1.2. De Algemene Huurvoorwaarden maken deel uit van de huurovereenkomst, waarin zij van toepassing zijn verklaard. Indien de bepalingen van de huurovereenkomst afwijken van die van de Algemene Huurvoorwaarden, gaan de bepalingen van de huurovereenkomst voor.
Ten aanzien van zaken die niet in de huurovereenkomst c.q. de Algemene Huurvoorwaarden zijn geregeld gelden de wettelijke bepalingen.
1.3. Deze algemene huurvoorwaarden zijn in overleg met de STOK (vereniging van bewonerscommissies) vastgesteld.
Artikel 2 Meer dan één huurder
2.1. De in de aanhef van de huurovereenkomst genoemde huurders hebben elk een zelfstandig en volledig recht van huur dat zij gelijktijdig en met eerbiediging van elkaars rechten uitoefenen.
2.2. De huurprijs en de servicekosten zijn slechts enkelvoudig verschuldigd voor de hierboven bedoelde huurrechten gezamenlijk. Indien de overeenkomst ten aanzien van één of een aantal huurders eindigt, blijft (blijven) de andere huurder(s) het volledige bedrag van de huurprijs en servicekosten verschuldigd.
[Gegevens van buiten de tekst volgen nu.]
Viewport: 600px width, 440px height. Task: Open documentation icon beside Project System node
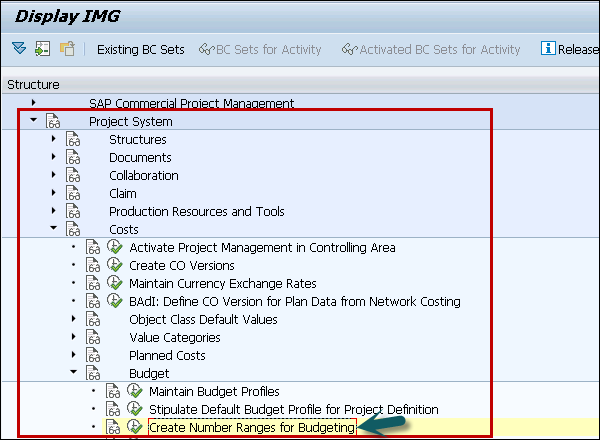point(53,122)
2.3. Elk van de huurders (en – indien van toepassing – elk van de medehuurders) is hoofdelijk aansprakelijk voor het gehele bedrag van de prijs en voor alle overige verplichtingen die voor hem en voor de andere huurder(s) uit deze overeenkomst en de wet voortvloeien.
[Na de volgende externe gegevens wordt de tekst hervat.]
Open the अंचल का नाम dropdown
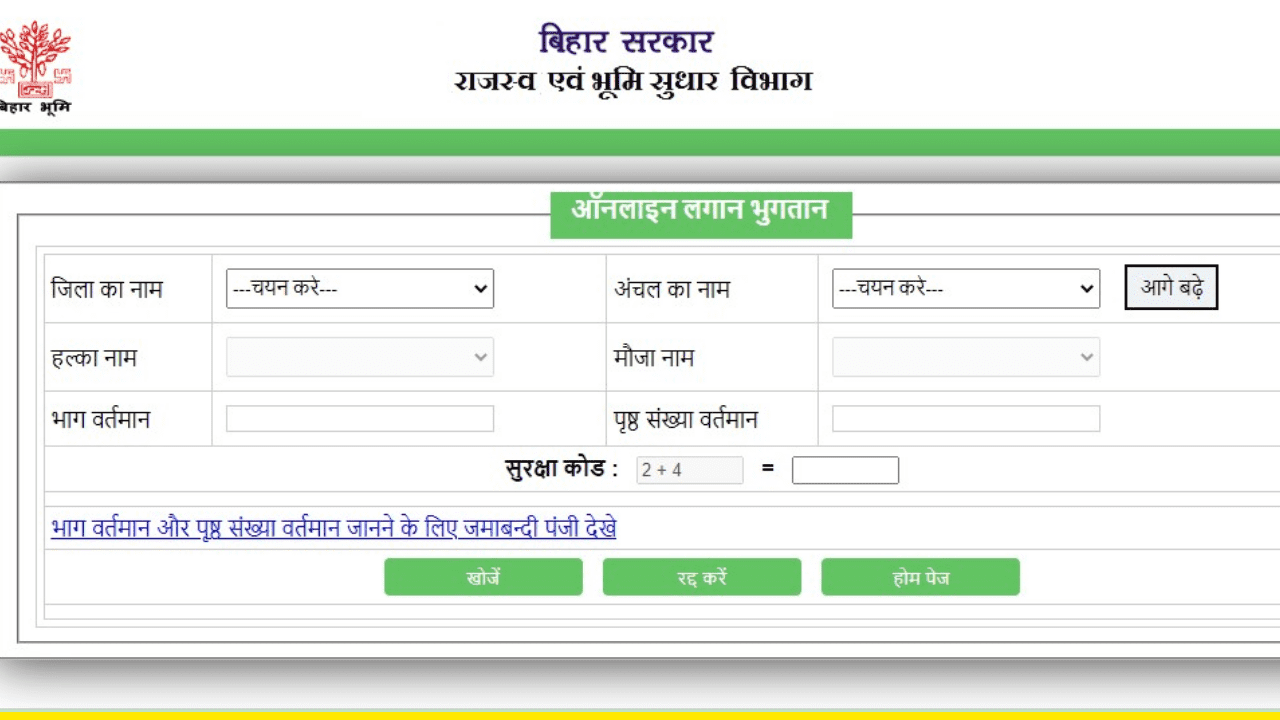 [x=963, y=289]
2.4. Om de overeenkomst ten aanzien van alle (mede)huurders te doen eindigen, moet de opzegging aan of door elk van hen geschieden. Vindt de opzegging aan of door een of een aantal van hen plaats dan duurt de overeenkomst ten aanzien van de andere huurder(s) ongewijzigd voort.
In een dergelijk geval zal de verhuurder aan de achterblijvende huurder een voorstel doen tot het opmaken van een opnamerapport waarin een beschrijving van de woning zal worden gemaakt
2.5 De in de aanhef genoemde huurders kunnen slechts gezamenlijk de huur opzeggen, tenzij verhuurder uitdrukkelijk instemt met een enkelvoudige beëindiging door één van de in de aanhef genoemde huurders of de Wet de verhuurder daartoe verplicht.
2.6 De persoon of personen, die het medehuurderschap hebben verkregen zet(ten) de huurovereenkomst als huurder voort, wanneer de huurovereenkomst met de huurder is beëindigd, doch onder de voorwaarde dat xxxxxxx van de betreffende medehuurders een huisvestingsvergunning is verleend.
2.7 Zijn er geen personen die na het overlijden van de huurder de huur voortzetten, dan eindigt de huur van rechtswege tegen het eind van de tweede maand na overlijden. De erfgenamen kunnen de huur tegen iedere dag van de maand door opzegging beëindigen met inachtneming van een opzegtermijn van minimaal één maand.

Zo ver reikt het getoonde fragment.